+++ INPUT MATERIAL +++

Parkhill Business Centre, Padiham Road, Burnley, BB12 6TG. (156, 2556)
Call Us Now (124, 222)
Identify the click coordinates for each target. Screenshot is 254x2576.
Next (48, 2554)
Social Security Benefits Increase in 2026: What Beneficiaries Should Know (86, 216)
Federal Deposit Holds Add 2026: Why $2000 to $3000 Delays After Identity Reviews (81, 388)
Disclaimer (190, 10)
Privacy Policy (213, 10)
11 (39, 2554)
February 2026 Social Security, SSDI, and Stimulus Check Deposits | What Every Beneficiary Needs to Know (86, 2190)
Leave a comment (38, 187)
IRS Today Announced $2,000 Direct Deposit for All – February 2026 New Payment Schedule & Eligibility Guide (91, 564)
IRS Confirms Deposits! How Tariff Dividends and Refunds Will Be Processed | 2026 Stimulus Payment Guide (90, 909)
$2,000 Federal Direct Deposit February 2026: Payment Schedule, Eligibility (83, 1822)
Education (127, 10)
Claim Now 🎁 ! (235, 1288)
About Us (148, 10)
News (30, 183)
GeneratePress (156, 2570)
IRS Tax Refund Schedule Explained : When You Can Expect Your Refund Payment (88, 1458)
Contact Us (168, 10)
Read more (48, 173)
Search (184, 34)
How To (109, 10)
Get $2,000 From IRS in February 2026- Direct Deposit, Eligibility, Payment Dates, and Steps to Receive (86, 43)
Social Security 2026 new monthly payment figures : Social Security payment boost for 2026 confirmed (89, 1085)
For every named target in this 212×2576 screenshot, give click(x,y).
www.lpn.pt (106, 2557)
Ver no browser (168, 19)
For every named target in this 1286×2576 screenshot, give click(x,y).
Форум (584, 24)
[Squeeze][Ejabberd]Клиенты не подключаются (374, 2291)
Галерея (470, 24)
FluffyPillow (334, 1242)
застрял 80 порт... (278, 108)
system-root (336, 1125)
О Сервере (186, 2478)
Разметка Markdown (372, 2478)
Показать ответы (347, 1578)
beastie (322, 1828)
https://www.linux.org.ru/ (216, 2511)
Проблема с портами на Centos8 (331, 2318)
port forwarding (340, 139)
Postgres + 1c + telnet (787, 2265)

+++

[WHAT IS NEEDED] Exactly as they appear above, transcribe the records in full.

[SOLUTION FOR THIS TASK]
Parkhill Business Centre, Padiham Road, Burnley, BB12 6TG. (156, 2556)
Call Us Now (124, 222)
Identify the click coordinates for each target. Screenshot is 254x2576.
Next (48, 2554)
Social Security Benefits Increase in 2026: What Beneficiaries Should Know (86, 216)
Federal Deposit Holds Add 2026: Why $2000 to $3000 Delays After Identity Reviews (81, 388)
Disclaimer (190, 10)
Privacy Policy (213, 10)
11 (39, 2554)
February 2026 Social Security, SSDI, and Stimulus Check Deposits | What Every Beneficiary Needs to Know (86, 2190)
Leave a comment (38, 187)
IRS Today Announced $2,000 Direct Deposit for All – February 2026 New Payment Schedule & Eligibility Guide (91, 564)
IRS Confirms Deposits! How Tariff Dividends and Refunds Will Be Processed | 2026 Stimulus Payment Guide (90, 909)
$2,000 Federal Direct Deposit February 2026: Payment Schedule, Eligibility (83, 1822)
Education (127, 10)
Claim Now 🎁 ! (235, 1288)
About Us (148, 10)
News (30, 183)
GeneratePress (156, 2570)
IRS Tax Refund Schedule Explained : When You Can Expect Your Refund Payment (88, 1458)
Contact Us (168, 10)
Read more (48, 173)
Search (184, 34)
How To (109, 10)
Get $2,000 From IRS in February 2026- Direct Deposit, Eligibility, Payment Dates, and Steps to Receive (86, 43)
Social Security 2026 new monthly payment figures : Social Security payment boost for 2026 confirmed (89, 1085)
For every named target in this 212×2576 screenshot, give click(x,y).
www.lpn.pt (106, 2557)
Ver no browser (168, 19)
For every named target in this 1286×2576 screenshot, give click(x,y).
Форум (584, 24)
[Squeeze][Ejabberd]Клиенты не подключаются (374, 2291)
Галерея (470, 24)
FluffyPillow (334, 1242)
застрял 80 порт... (278, 108)
system-root (336, 1125)
О Сервере (186, 2478)
Разметка Markdown (372, 2478)
Показать ответы (347, 1578)
beastie (322, 1828)
https://www.linux.org.ru/ (216, 2511)
Проблема с портами на Centos8 (331, 2318)
port forwarding (340, 139)
Postgres + 1c + telnet (787, 2265)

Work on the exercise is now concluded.